(Records from a data source)
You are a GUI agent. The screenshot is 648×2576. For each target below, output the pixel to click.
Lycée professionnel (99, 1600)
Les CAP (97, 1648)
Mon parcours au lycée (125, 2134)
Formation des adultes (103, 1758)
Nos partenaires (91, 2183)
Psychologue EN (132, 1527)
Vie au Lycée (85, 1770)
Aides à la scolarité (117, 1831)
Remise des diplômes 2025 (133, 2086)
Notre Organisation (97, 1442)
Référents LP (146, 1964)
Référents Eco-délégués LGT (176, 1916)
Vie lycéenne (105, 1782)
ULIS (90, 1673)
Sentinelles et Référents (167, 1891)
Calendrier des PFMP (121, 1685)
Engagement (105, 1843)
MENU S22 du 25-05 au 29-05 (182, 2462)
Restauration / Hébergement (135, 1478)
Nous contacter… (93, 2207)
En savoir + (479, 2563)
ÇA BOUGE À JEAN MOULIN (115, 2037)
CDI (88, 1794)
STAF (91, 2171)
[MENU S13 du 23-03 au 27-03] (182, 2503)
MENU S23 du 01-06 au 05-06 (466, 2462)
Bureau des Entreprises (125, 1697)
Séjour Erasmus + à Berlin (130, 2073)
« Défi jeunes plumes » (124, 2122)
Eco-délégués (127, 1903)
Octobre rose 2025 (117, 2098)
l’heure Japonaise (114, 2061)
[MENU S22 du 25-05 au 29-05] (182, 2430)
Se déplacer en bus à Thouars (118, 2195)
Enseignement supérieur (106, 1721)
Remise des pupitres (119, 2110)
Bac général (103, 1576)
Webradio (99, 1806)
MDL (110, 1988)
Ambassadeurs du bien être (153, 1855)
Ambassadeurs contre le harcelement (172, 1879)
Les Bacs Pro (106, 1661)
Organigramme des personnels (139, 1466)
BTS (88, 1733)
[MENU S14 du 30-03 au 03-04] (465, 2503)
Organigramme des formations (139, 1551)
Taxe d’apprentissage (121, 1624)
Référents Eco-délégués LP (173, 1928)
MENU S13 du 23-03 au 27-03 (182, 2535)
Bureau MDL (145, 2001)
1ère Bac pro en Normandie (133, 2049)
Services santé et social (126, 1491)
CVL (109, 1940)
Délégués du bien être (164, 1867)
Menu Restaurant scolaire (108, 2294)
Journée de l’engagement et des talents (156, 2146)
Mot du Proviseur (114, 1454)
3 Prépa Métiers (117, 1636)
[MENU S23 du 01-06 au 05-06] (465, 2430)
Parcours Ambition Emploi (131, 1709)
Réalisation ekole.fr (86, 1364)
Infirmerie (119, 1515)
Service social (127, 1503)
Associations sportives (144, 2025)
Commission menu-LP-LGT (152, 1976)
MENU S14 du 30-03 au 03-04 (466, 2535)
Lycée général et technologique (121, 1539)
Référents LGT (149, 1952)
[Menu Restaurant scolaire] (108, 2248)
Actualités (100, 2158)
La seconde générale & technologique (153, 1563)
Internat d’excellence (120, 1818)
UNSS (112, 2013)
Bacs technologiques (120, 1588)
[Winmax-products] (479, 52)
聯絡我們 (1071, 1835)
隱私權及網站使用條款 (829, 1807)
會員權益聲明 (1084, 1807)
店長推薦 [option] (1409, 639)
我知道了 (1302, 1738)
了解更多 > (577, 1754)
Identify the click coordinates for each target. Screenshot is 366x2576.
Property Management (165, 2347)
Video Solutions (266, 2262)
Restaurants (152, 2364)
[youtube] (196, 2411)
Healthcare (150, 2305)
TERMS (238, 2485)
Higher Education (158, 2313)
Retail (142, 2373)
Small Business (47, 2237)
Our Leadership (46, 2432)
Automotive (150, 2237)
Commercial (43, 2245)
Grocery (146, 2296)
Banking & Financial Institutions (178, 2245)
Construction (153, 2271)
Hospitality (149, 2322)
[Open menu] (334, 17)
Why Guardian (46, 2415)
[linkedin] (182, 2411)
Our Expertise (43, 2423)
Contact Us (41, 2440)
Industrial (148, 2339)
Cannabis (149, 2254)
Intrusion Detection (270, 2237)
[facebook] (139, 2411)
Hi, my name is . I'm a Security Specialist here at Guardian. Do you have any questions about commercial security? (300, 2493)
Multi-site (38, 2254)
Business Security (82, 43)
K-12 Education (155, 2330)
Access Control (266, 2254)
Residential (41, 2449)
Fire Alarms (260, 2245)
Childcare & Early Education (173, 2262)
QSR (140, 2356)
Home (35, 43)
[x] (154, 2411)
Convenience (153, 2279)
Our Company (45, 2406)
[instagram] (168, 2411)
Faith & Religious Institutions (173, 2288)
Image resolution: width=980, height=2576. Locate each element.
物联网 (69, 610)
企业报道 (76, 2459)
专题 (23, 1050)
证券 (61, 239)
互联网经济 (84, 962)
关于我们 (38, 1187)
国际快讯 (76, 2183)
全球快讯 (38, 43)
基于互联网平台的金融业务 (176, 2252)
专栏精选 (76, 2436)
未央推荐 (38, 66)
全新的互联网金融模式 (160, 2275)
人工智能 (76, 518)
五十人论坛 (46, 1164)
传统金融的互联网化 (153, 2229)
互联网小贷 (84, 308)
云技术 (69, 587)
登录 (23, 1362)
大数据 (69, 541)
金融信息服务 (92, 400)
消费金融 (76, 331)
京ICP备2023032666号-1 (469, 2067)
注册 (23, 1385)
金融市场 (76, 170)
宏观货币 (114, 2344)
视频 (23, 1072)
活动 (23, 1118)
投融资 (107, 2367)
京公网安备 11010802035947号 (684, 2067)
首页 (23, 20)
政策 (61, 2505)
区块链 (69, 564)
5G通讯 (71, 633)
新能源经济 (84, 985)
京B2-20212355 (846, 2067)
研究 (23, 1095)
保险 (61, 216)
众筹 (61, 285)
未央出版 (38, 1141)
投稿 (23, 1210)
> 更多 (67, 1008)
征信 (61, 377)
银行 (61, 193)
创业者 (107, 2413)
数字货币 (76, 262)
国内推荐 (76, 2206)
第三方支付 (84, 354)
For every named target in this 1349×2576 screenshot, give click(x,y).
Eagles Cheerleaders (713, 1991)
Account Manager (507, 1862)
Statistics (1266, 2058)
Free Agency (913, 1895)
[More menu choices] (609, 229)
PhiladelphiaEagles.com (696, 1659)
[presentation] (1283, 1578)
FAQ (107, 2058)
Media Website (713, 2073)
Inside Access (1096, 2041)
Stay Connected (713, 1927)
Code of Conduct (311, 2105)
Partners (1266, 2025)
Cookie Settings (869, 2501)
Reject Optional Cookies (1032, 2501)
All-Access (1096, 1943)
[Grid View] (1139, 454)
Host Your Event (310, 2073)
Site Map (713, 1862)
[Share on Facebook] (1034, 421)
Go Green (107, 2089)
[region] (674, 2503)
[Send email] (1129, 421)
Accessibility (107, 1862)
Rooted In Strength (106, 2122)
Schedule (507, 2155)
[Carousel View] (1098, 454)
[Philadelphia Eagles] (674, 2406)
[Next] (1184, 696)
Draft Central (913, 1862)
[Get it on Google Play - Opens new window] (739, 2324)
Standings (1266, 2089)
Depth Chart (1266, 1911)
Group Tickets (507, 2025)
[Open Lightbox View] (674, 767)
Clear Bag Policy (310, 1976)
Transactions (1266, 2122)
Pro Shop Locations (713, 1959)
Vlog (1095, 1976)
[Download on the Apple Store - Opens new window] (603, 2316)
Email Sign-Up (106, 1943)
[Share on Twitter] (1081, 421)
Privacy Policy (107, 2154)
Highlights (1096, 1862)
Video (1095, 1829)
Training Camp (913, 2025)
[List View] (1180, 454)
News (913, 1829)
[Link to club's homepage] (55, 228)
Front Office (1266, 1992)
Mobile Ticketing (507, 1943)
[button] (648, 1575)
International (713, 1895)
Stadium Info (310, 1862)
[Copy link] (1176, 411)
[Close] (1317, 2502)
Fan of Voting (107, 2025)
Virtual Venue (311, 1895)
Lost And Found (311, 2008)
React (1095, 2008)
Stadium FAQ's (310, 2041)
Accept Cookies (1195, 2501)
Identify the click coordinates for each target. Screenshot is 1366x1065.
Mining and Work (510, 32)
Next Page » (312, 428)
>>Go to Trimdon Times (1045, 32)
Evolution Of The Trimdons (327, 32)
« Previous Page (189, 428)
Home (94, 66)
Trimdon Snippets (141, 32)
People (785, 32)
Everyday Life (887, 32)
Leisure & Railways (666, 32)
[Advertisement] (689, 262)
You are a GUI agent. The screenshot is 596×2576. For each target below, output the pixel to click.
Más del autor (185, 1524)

- **To do**: The answer must be a single number: how many lines above contain the word "each".

- **Answer box**: 5